** Tasks and exercises **
a. According to the text on avoiding ATM fees, about how many fee-free ATMs can Allpoint help you locate?
b. Continue the text on avoiding ATM fees, picking up after its final sentence.
----- Extract to read -----
Utilize fee-free ATMs by searching through banking apps  

Apps like Allpoint can help you locate over 55,000 fee-free ATMs for partnered banks. There are also similar applications like MoneyPass and CO-OP Network. Using these apps can help you find convenient and cost-effective ways to access your cash. Before using an ATM, check if it displays a fee warning on the screen as most ATMs will alert you before processing the transaction.

Alternatives to out-of-network ATM usage  

Beyond finding ways to avoid the fees, there are also alternatives to using out-of-network ATMs altogether.

Cash back options at stores  

Many stores permit you to get cashback when you make a purchase with your debit card. This can be a convenient way to get cash without having to visit an ATM. Some stores may have limits on the amount of cash back you can receive.

Use payment apps and digital wallets  

Payment apps and digital wallets like PayPal, Venmo, Cash App, and others are popular options. These apps allow you to send and receive money electronically, often eliminating the need for cash. Many small businesses, from coffee shops to street vendors, accept these payments. For immigrants, apps like Remitly also simplify sending money abroad without cash withdrawals, saving you both time and fees.

Accessing cash through peer-to-peer payment features  

Peer-to-peer apps like Venmo or Zelle let you send money to friends or family, who can then give you cash. For example, you could send $20 to a friend via Venmo, and they hand you the cash. This method is fee-free for most transactions and works well in a pinch, especially in communities where cash is still common.

Choosing the right bank to minimize fees  

Choosing the right bank can impact how much you pay in ATM fees both in-network and out-of-network. 

Comparing different banks and their ATM fee policies  

When choosing the right bank for you, it’s worth comparing their ATM fee policies. Some banks have extensive ATM networks, reducing the likelihood of encountering out-of-network ATMs. Others may offer accounts with ATM fee reimbursements. Consider your ATM usage habits and choose a bank that fits your needs. Here is a breakdown of major US banks and their policies:

Bank ATM Network Size Out-of-Network Fee Reimbursement Policy
Charles Schwab Global None Unlimited worldwide
TD Bank 1,300+ $3 Unlimited with $2,500 balance
Capital One 70,000+ None N/A
EverBank 80,000+ $2 Up to $15, or unlimited with $5,000 balance

Significance of minimum balance and direct deposits

Some banks may waive or reimburse ATM fees if you maintain a minimum balance or set up direct deposits. These requirements can vary between banks, so it’s necessary to understand the terms and conditions before opening an account.
----- Given entries -----
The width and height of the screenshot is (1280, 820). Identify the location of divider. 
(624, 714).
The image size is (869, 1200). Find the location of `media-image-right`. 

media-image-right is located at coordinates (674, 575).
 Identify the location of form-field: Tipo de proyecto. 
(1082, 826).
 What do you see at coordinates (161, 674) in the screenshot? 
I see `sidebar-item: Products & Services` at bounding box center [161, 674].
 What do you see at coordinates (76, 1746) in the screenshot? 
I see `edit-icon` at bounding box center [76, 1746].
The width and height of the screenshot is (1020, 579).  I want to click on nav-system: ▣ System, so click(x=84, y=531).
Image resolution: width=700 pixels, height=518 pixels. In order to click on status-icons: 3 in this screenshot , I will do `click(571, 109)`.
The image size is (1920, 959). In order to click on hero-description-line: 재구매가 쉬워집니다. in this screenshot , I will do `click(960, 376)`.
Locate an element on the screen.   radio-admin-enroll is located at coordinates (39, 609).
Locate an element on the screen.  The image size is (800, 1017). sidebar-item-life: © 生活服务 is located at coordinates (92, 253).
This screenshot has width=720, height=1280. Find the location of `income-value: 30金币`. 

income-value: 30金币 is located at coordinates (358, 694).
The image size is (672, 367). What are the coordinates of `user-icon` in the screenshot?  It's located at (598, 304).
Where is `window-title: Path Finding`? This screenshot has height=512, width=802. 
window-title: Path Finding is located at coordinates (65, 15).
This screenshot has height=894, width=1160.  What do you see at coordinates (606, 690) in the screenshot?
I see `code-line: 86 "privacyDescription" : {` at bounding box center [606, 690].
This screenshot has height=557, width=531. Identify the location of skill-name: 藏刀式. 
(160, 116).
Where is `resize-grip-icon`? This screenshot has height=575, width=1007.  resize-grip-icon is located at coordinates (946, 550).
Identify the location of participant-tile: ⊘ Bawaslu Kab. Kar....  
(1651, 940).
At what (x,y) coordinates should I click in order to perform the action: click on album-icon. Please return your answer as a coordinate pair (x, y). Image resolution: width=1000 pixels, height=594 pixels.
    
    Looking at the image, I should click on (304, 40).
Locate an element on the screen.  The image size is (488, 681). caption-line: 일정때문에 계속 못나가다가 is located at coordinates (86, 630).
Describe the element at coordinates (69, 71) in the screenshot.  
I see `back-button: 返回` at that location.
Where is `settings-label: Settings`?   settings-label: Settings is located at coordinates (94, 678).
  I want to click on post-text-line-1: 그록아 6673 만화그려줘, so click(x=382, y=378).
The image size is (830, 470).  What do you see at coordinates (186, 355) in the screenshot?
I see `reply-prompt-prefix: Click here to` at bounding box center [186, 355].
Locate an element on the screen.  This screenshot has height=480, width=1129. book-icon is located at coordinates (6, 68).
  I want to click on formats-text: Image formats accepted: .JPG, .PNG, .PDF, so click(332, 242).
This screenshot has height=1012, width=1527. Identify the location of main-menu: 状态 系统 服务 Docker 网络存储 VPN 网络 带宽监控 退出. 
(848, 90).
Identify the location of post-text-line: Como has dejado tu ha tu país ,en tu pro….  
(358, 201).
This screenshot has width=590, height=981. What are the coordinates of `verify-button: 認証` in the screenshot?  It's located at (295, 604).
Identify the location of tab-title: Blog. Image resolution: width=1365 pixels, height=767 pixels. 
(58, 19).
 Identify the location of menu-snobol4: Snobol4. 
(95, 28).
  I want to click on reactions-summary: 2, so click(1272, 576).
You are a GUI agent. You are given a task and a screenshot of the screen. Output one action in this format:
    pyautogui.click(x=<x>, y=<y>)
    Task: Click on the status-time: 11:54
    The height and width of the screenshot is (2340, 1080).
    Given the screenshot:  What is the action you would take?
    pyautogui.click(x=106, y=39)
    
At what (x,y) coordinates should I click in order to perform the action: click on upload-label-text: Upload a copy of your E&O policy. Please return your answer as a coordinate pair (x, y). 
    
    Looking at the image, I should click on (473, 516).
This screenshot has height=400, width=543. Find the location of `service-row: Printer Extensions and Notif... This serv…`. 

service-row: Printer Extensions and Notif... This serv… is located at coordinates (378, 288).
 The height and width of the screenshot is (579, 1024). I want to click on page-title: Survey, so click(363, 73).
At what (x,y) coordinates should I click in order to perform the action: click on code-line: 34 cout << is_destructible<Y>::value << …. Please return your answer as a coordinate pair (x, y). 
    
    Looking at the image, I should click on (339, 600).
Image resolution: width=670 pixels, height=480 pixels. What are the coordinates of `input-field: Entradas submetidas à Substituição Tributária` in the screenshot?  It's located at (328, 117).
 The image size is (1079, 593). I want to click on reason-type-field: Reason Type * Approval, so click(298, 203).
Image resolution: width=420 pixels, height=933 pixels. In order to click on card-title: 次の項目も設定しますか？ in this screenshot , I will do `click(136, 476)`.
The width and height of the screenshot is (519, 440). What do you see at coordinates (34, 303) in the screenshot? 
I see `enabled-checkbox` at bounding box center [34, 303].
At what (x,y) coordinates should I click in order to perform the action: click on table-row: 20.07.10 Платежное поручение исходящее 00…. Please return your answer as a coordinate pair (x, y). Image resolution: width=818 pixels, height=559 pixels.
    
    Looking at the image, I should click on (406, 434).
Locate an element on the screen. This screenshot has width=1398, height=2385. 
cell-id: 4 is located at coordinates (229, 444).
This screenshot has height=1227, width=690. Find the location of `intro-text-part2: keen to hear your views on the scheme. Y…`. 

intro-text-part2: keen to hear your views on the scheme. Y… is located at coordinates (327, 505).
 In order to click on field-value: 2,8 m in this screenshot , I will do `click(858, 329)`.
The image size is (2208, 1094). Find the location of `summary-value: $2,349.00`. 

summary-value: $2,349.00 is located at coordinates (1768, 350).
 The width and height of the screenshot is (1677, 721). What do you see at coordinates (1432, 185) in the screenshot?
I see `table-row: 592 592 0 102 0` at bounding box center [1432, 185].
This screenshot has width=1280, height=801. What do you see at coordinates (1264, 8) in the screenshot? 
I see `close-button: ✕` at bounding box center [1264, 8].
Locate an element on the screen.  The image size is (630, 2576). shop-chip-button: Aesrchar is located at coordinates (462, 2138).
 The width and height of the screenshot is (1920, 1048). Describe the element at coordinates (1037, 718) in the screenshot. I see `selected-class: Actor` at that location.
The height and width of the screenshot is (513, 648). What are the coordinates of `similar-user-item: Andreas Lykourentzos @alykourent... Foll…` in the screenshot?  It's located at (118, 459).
-----
** Answer set **
a. Over 55,000.

b.
Importance of banking institutions’ ATM networks  

The size and accessibility of a bank’s ATM network are important factors to consider. A larger network means more convenience and a reduced risk of paying out-of-network fees. If you travel frequently or live in an area with limited ATM options, a bank with extensive in-network facilities could be an ideal choice.

Frequently asked questions  

Can you withdraw money from all ATMs?  

Yes, you can withdraw money from most ATMs that accept your card’s network. However, using an out-of-network ATM may result in fees from your bank and the ATM operator.

Are ATMs GPS tracked?  

Some ATMs have GPS trackers to prevent theft and aid recovery if stolen, but not all do – it’s an optional security feature. More commonly, banks record the location of each ATM transaction using the machine’s unique identifier, helping detect fraud without needing GPS.

How to determine if an ATM is part of my network?  

To find an in-network ATM, look for your bank’s logo or network logos like Allpoint or MoneyPass on the machine. Use your bank’s mobile app or website to locate fee-free ATMs nearby. Most ATMs also display a fee warning if they’re out-of-network, so it’s worth double-checking before making a cash withdrawal.